Isi’po, com seus quatro anos, sabia muitas coisas. Tinha notado o ventre da Indiara inchado, não deitara mais sobre ela, com medo que doesse e a amiga não pudesse reclamar. Contou à mãe que pusera a mão e sentira movimentos. Até imaginou fosse um peixe a nadar ali. Byr também sabia. Soube no momento em que voltaram da busca por Kadosh. As células estavam mexidas, também o ar, a margem, o rio. E Maverick estava particularmente enevoado. A Indiara, fora do chão. Abrira os olhos. Eram foscos, da cor do rio.

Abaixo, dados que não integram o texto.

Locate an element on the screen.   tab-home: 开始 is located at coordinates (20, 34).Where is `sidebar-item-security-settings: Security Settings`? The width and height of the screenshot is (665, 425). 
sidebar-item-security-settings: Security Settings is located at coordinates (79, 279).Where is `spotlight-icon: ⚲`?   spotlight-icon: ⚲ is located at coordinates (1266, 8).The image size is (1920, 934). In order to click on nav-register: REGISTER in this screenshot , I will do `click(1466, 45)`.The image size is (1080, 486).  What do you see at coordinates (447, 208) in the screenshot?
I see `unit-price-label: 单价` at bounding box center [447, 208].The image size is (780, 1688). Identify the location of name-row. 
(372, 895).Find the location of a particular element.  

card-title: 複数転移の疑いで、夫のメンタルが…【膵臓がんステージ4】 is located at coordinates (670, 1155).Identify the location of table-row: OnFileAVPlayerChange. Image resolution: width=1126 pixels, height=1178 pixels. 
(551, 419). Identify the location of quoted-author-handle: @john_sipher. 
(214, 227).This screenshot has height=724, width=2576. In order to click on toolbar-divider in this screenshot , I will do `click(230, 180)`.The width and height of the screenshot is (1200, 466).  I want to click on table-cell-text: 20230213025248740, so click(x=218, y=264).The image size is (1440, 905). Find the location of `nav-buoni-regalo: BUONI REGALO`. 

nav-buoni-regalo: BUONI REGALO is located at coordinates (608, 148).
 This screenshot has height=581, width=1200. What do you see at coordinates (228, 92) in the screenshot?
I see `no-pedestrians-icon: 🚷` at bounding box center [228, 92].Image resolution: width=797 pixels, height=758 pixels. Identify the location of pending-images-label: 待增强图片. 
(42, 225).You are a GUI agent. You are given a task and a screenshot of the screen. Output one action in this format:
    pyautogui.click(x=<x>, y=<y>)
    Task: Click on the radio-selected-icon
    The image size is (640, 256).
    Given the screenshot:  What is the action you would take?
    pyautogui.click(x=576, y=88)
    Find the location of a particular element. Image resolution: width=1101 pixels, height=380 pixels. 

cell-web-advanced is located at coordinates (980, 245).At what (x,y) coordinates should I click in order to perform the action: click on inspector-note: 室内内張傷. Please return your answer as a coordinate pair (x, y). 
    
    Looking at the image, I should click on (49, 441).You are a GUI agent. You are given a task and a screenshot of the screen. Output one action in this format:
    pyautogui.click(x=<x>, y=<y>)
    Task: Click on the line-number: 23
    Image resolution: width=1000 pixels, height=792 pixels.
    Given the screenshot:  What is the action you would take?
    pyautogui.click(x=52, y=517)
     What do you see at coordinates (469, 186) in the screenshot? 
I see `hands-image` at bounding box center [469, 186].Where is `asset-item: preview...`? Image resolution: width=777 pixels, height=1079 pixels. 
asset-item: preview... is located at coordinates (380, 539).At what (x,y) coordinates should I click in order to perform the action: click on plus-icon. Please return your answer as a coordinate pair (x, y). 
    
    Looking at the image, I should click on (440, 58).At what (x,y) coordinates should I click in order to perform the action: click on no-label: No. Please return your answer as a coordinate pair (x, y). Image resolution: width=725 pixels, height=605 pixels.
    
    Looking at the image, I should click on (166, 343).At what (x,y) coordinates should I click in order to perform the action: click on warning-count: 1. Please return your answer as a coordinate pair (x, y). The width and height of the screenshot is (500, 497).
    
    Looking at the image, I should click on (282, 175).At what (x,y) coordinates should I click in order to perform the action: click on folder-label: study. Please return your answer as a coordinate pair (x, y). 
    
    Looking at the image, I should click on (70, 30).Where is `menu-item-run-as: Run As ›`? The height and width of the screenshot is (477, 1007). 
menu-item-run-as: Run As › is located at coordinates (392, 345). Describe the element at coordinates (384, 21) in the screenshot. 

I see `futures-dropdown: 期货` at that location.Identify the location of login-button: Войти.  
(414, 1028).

Dois vultos estavam mais adiante, os rostos voltados para a mata. Byr, discreta sempre, juntou os restos do piquenique na cesta. Voltaram para a travessa escutando os cantos de Isi’po, que imitava Mayara muito direito. Gaetano e Donis seguiam atrás. 

 

Os dois marinheiros sentaram-se na paliçada. Um ser de ébano estava ali também, dentes muito brancos. Só não falavam a mesma língua. Chegou naquele momento uma mulher prateada, de cabelos que deveriam medir três metros de comprimento. A túnica era igualmente prata. Conforme ela se movia, os cabelos a acompanhavam, um pouco acima da vegetação. Ficou com os vultos, a espera. O cordel de urubus chegou a seguir, parou ao lado da Mãe-d’água. E Kadosh. E a Alcayaga, Benavente y Cela. E Camões[1]. A reunião era extraordinária. A Yauaretê chegou, por fim, transmutada em homem, dos vermelhos. Seria ele a presidir a assembleia. Trazia orientações de ação e proteção. Tinha pedidos de moratória na pauta. Também ordens para novas mudanças, como haviam feito antes com Cândida.